▶ _Task data_

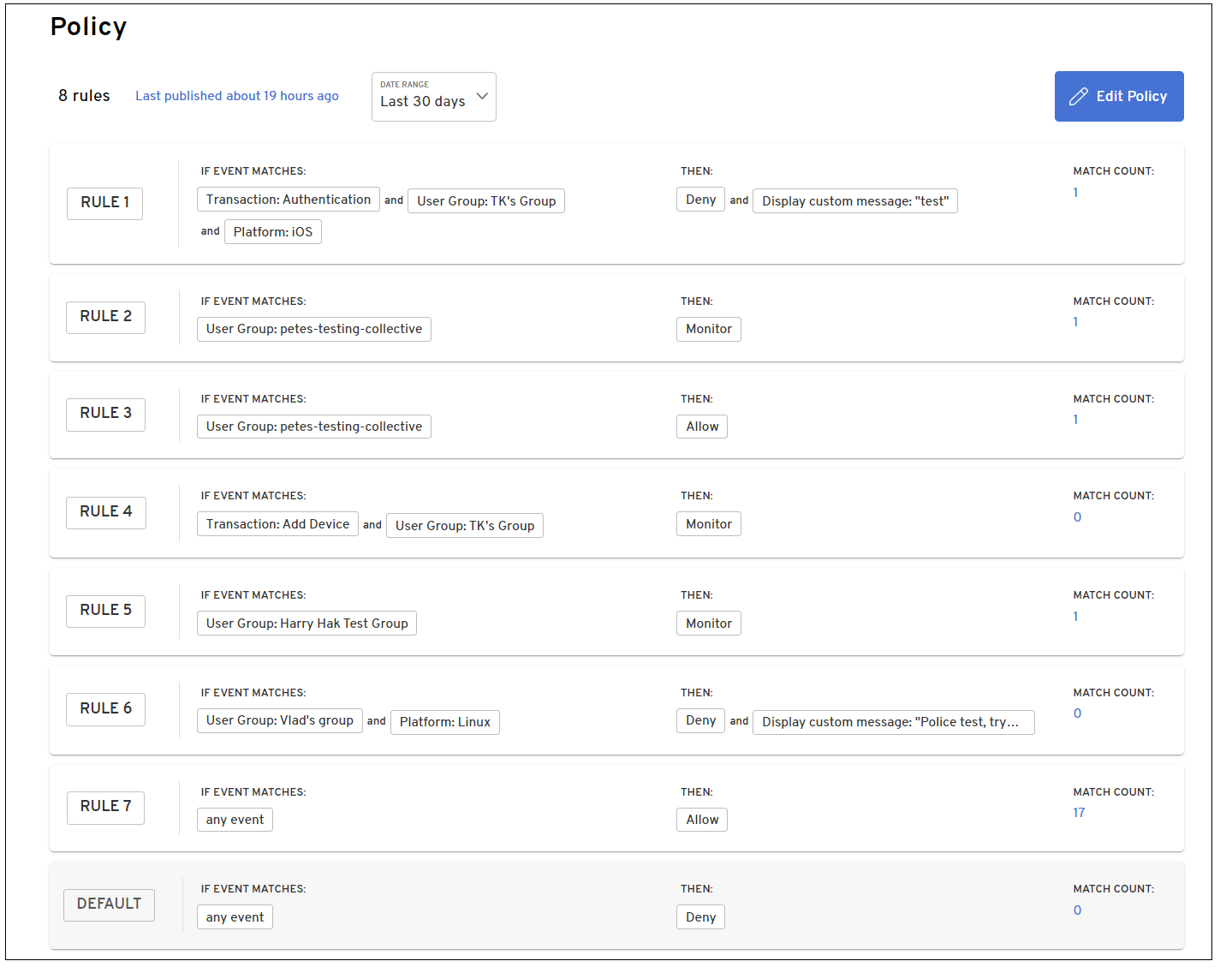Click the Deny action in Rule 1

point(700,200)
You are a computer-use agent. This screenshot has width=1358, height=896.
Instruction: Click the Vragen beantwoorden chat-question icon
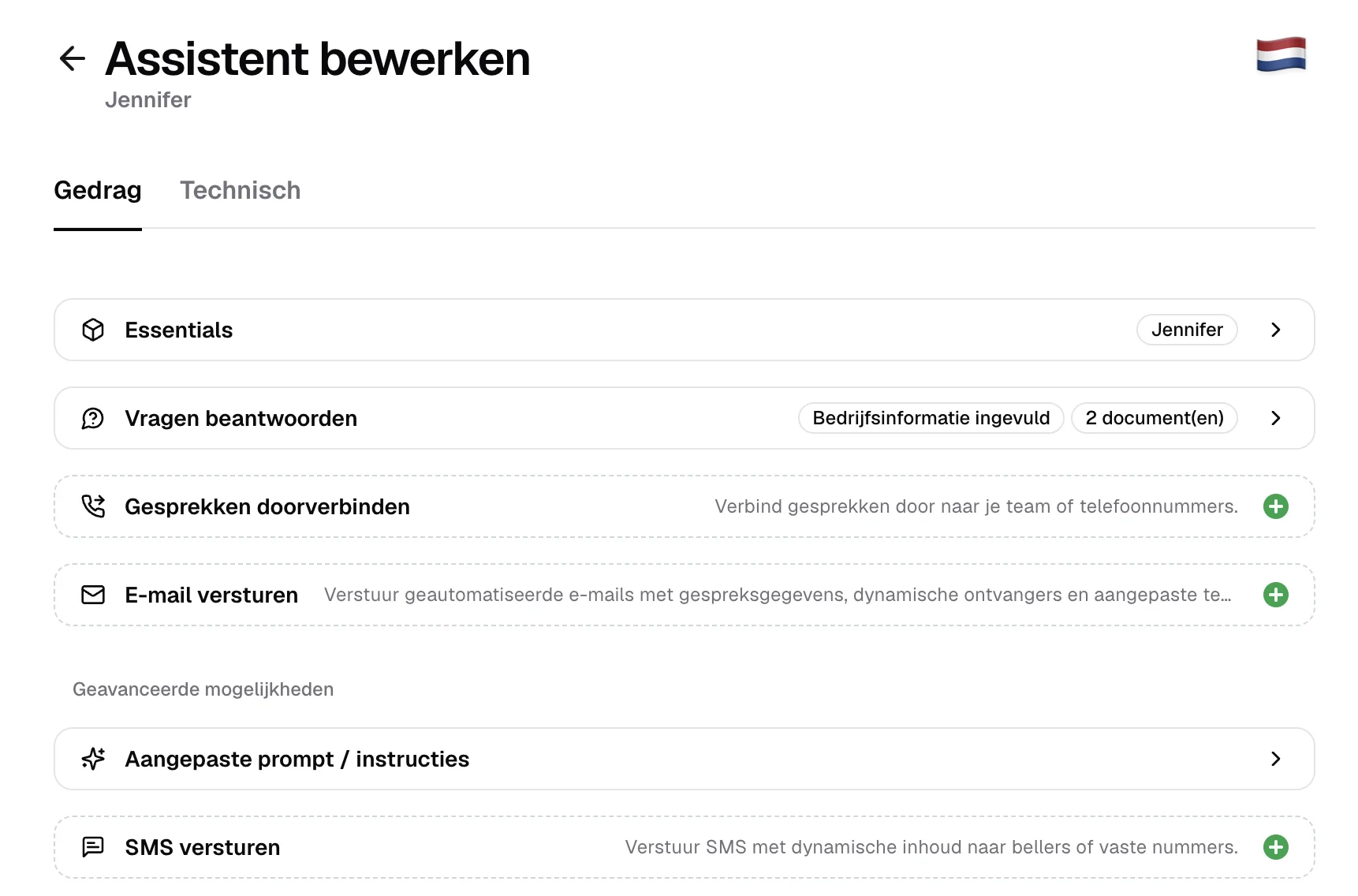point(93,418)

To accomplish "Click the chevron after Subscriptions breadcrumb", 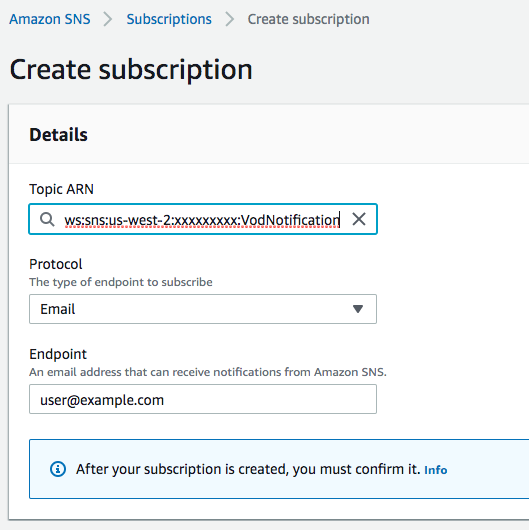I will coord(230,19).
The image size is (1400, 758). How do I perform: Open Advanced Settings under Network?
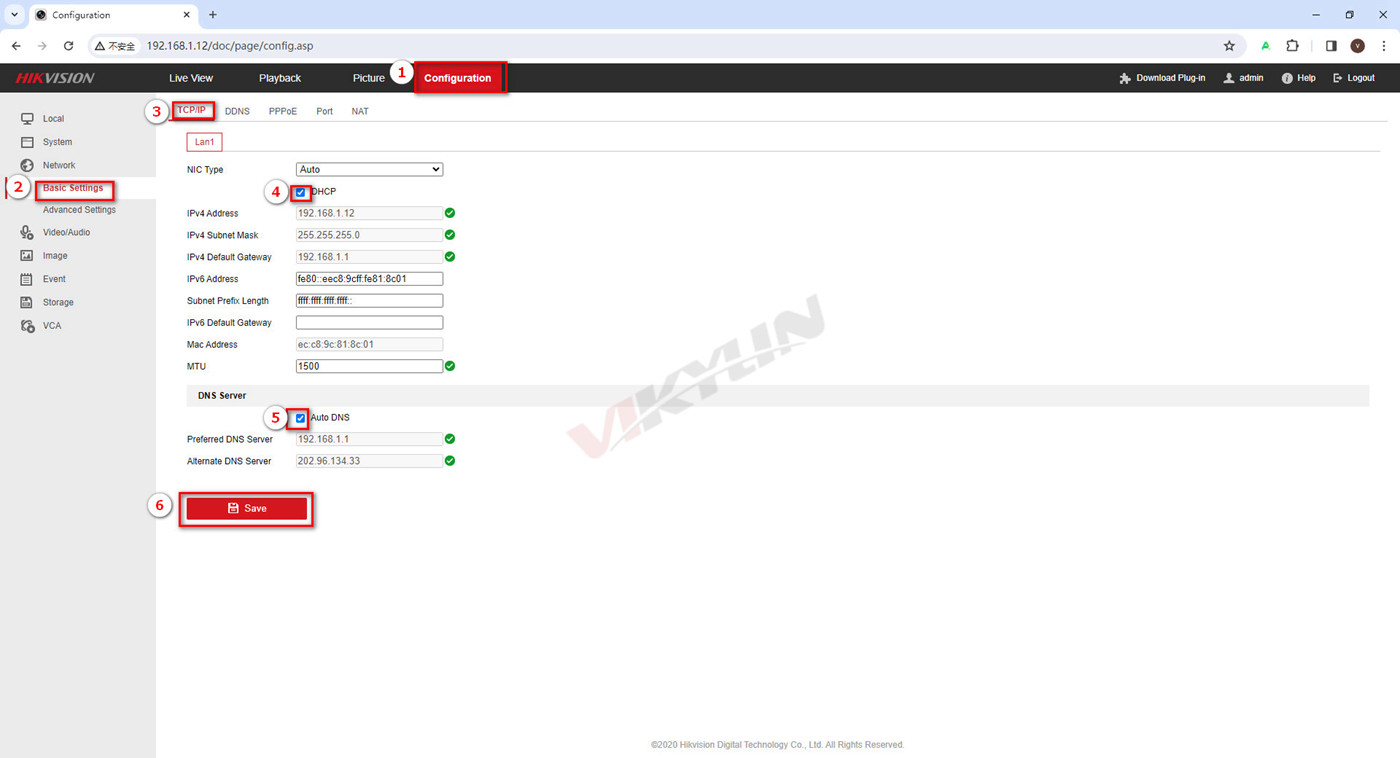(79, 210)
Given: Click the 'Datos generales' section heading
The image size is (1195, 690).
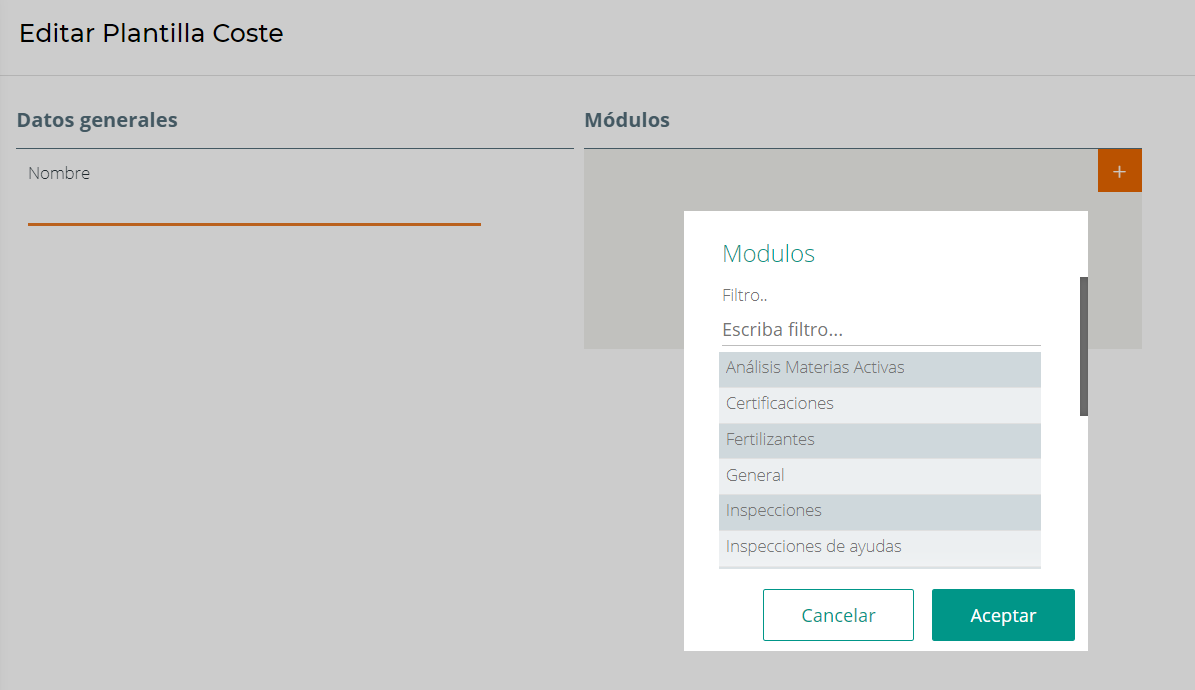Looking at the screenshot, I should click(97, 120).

▶ _Task requirements_
Reproduce exactly, without any picture, the lines from the one bearing "Given: Click the" to the last line of the records above.

▶ _Task response_
Given: Click the 'Datos generales' section heading
The image size is (1195, 690).
Looking at the screenshot, I should click(97, 120).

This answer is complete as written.